I will step aside from this broad defense to raise one specific objection - a living wage, while helpful in the short-term, is not an effective long-term plan to combat poverty. The economy will always adjust and inflation will always occur and the cost of living will always rise ... meaning this living wage will always be on tenuous economic ground.

What can help in the long-term is an adequate social support structure, better education and job training, more employment oportunities and a concerned effort by society - from rich to poor - to commit themselves to seriously addressing this issue.

Anonymous said...

I had a bad experience with Dish for the couple years I lived in ATL. Weather outages, then all kinds of hardware problems (I suspect it may have all stemmed from a poor placement decision by the original installer). Plus, whenever the shit went out, you had to wait like three weeks to get some third-party repair person out there.
Charter sucks too, they all suck. And it's quite a ripoff.
I just wanted to note that, at least in my experience, Dish wasn't any better.


Anonymous said...

The poster who says he/she will vote for Heidi while holding her nose is one of the most bi-polar posts I've read in a while. He gives credit for PPA to the Chamber of Commerce, lol! Then says that the PPA will come up with every idea but living wages. If PPA works for a year and comes up with living wages as the solution when it has already been banned by the state legislature, I'm going to be very disappointed.

Fishplate said...

Can we pause a minute here and agree in civil fashion that a huge majority being in favor of something does not necessarily make it right?

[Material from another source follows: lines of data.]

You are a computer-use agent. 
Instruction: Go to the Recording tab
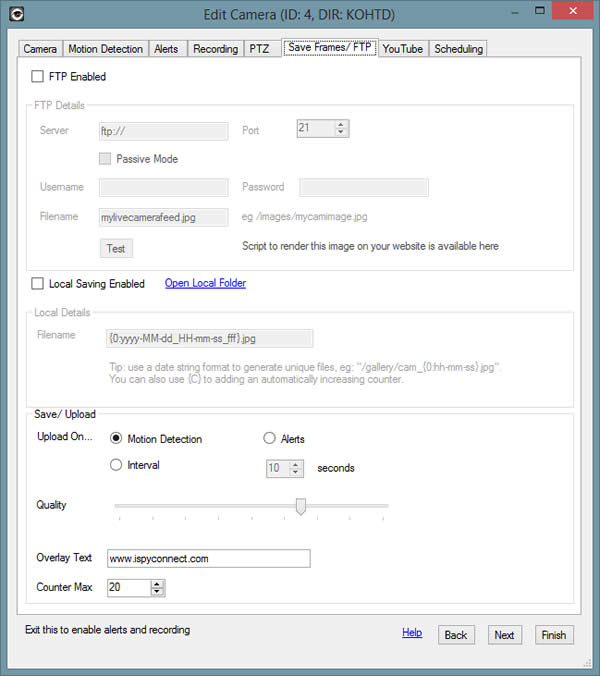(x=215, y=49)
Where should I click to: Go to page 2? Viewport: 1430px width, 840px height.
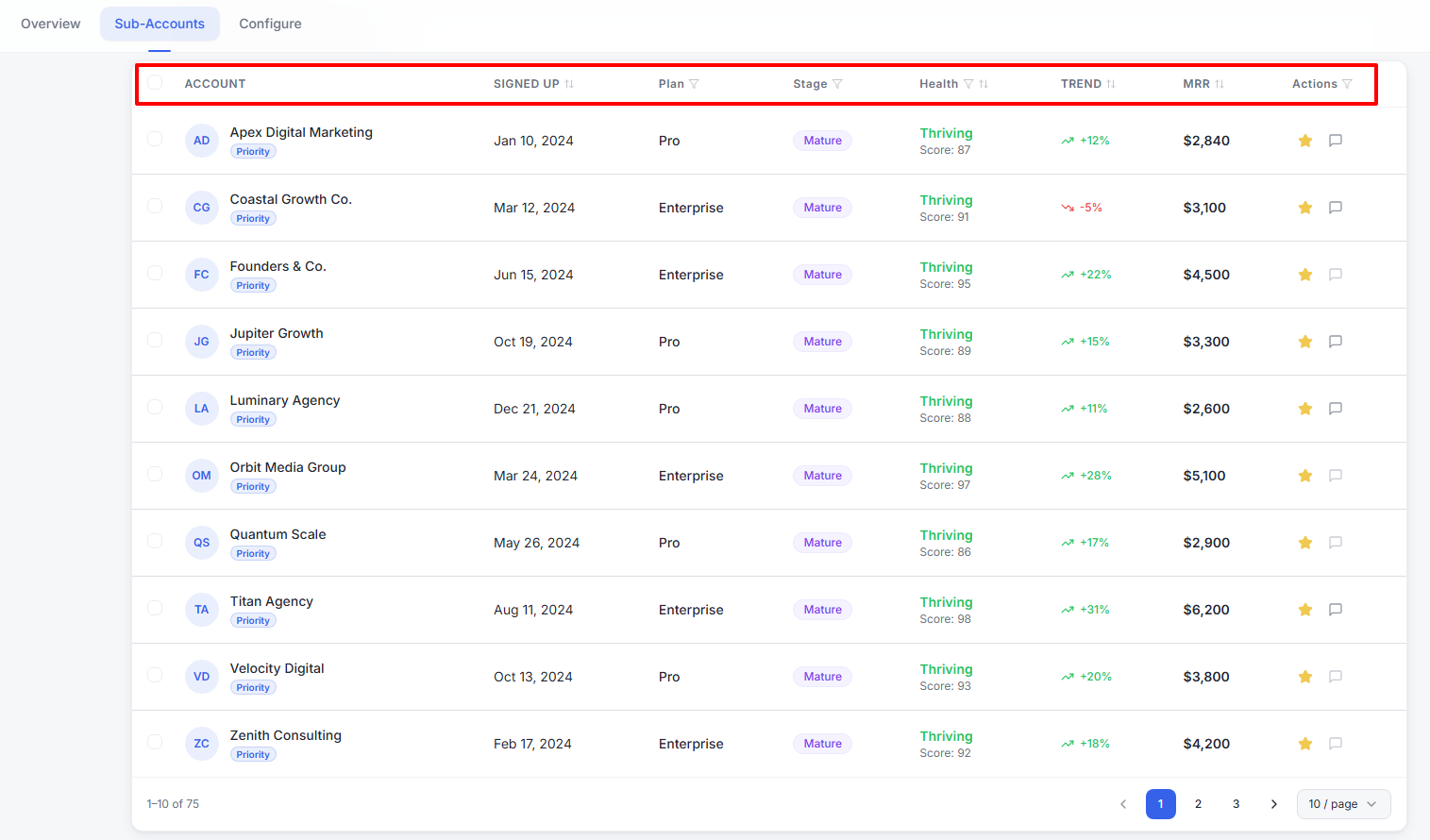(1199, 804)
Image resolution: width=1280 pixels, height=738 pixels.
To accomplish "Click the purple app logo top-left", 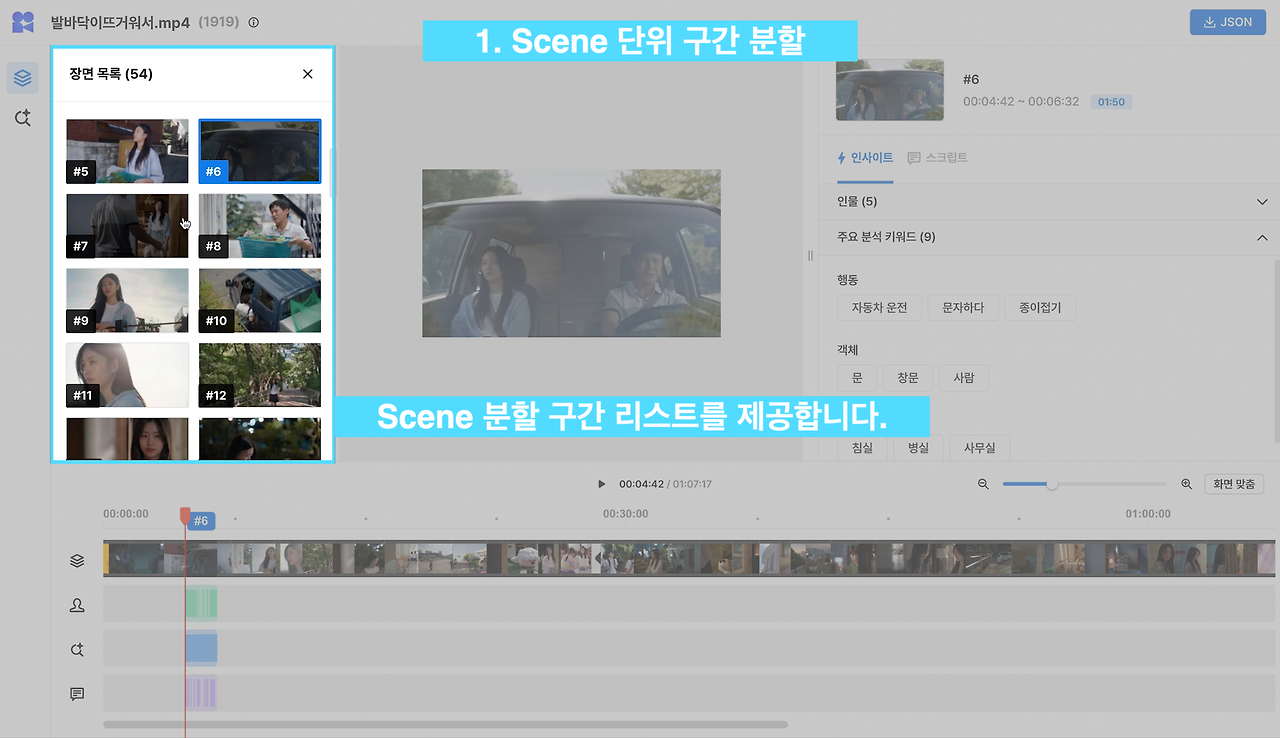I will [x=22, y=21].
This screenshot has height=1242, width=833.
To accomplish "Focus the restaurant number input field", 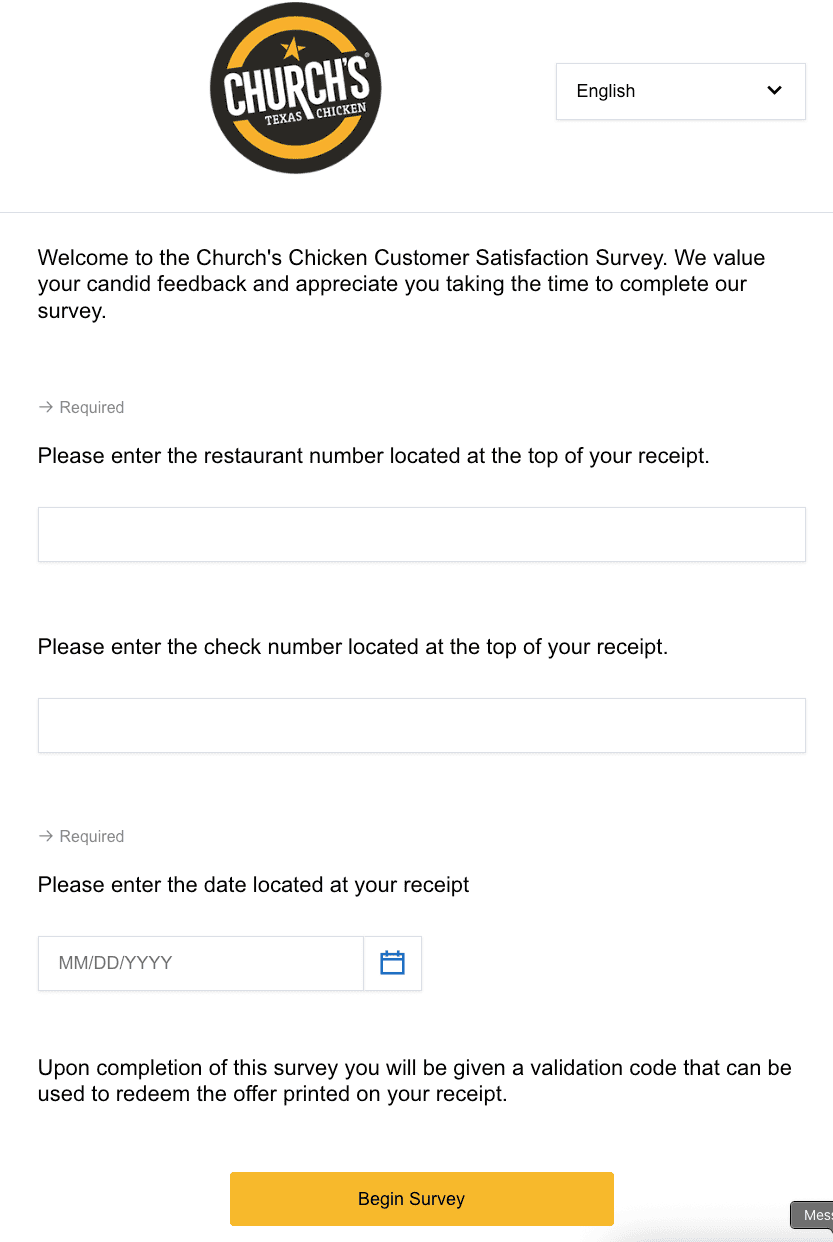I will pos(421,534).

Hooray for Hillary! She gets it!

retired_cowboy said...

Can we pause a minute here and agree in civil fashion that a huge majority being in favor of something does not necessarily make it right?

I agree with that statement 100%! But the problem comes when reasonable people don't agree on what is "right". To a lot of people, it is "right" that they can go into any business and not have to breathe in my cigarette smoke.

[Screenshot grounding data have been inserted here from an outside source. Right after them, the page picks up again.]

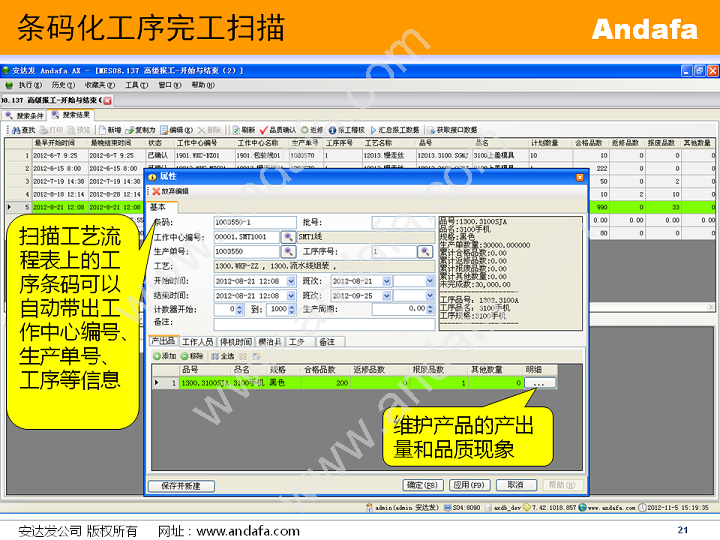The width and height of the screenshot is (720, 540).
Task: Click the search icon next to 工序序号
Action: click(x=424, y=252)
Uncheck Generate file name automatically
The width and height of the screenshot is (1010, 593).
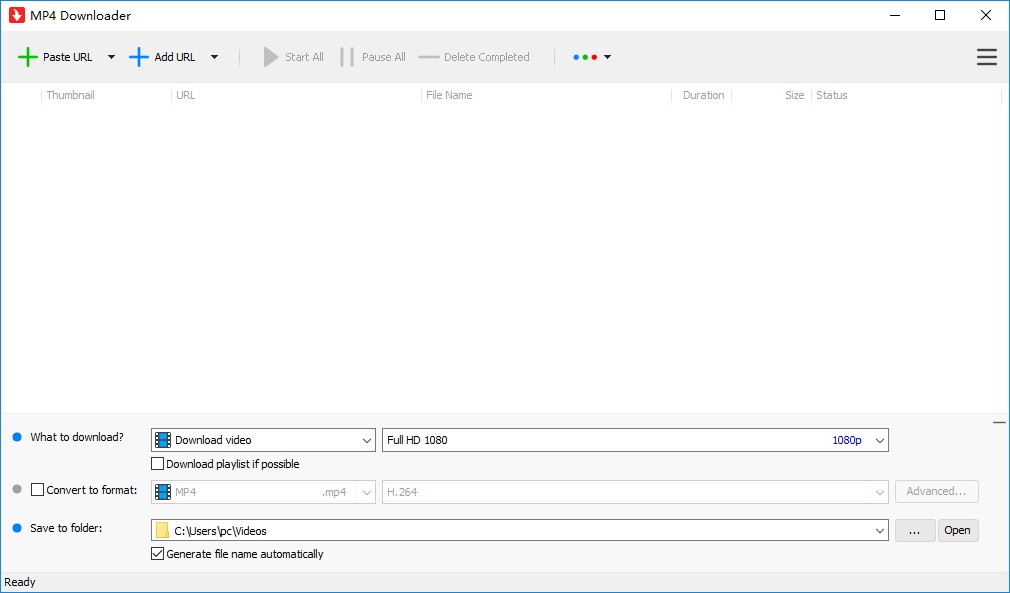pyautogui.click(x=157, y=554)
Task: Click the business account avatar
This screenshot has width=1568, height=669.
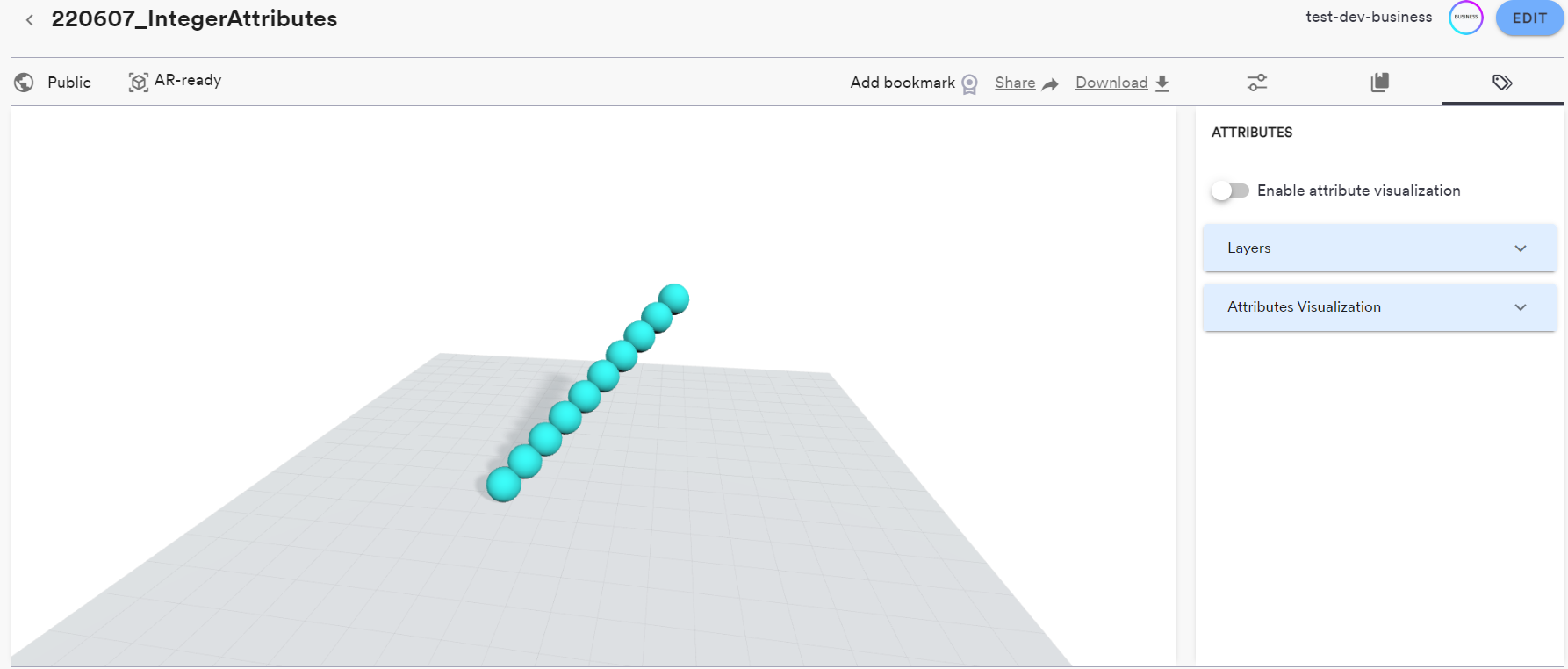Action: tap(1465, 18)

To me, it is "right" that my property values are protected by knowing that the houses all around me won't be packed with 6 college students and their 6 dogs and their 6 SUVs parked all over the lawn and the street. Personally, I like zoning laws protecting my property rights.

When folks can't agree on what is right, we usually vote on it. And that brings us back to that whole "majority" thing again.

hillary said...

When folks can't agree on what is right, we usually vote on it. And that brings us back to that whole "majority" thing again.

Actually, I'd say the times "we" vote on it aren't the best example. Because we frequently don't have the best grasp of the laws that are already in place, how a new rule we're voting for might work out, the long-term picture, the Bill of Rights, and so on. And not that our representatives always do, but it's at least slightly more their job to know those things and quorum and discuss and write law appropriately. I'm not exactly against ballot initiatives, but there are down sides to them.

That said, you're absolutely right that there are always difficulties.

Adrian said...

Charter's Internet service worked well for me when I had it in 2000, but I was always aware of many people having problems. One reason I don't have it now because it is not priced competitively. I'm not happy with BellSouth DSL's outsourcing of customer service, or their requirement that competing DSL providers get a 12-month contract from users, or their policy on blocking port 25, but at least it works for me.

Yeah, local governments don't have a lot of authority over franchises. The only useful leverage is enforcement of the agreement, but the items that go in that agreement are probably constrained by federal regulation.